"Madame furto" stavolta va in galera: esecutiva la condanna a 25 anni
La borseggiatrice bosniaca aveva sempre evitato il carcere perché incinta
Continua a far parlare di sé "Madame furto", l'ormai tristemente nota cittadina bosniaca di 32 anni che deve la sua fama agli innumerevoli precedenti e arresti collezionati nella sua lunga carriera di borseggiatrice. Nel frattempo, la pena è divenuta esecutiva e, ieri, i carabinieri della stazione Roma Quirinale l'hanno notata aggirarsi tra i passeggeri in transito nella stazione Termini in atteggiamento sospetto. I militari l'hanno bloccata e portata in caserma, dove le hanno notificato il provvedimento che l'ha spedita nel carcere Rebibbia. "Madame furto" deve scontare, complessivamente, 25 anni, 7 mesi e 7 giorni di carcere.
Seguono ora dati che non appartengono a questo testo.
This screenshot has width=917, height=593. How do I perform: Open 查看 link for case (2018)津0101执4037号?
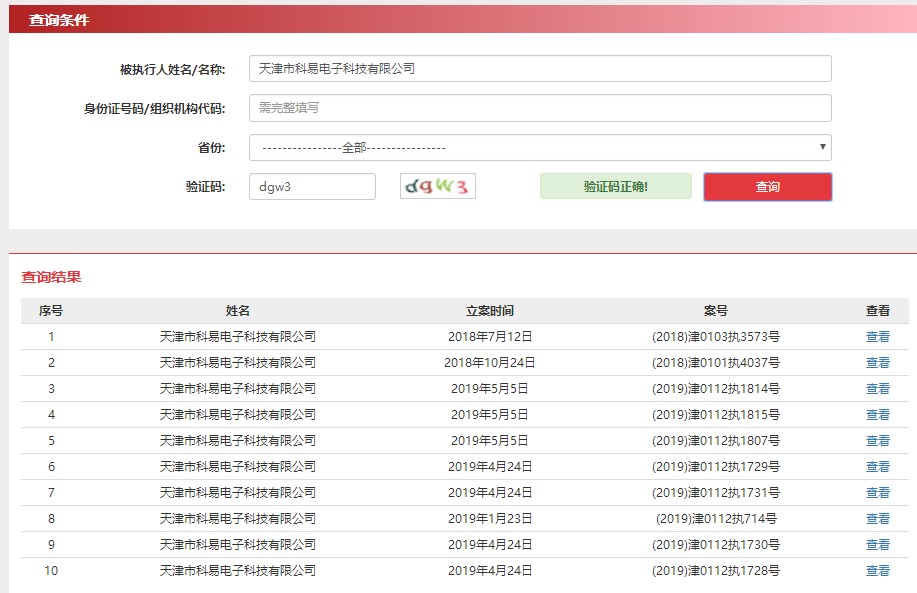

La donna fu arrestata anche nel marzo scorso ma le relative pene non vennero mai scontate per le molteplici gravidanze e per i numerosi figli piccoli che la donna doveva accudire. Anche a marzo la donna fu trovata in avanzato stato di gravidanza, motivo per cui l'esecuzione fu differita alla data del parto.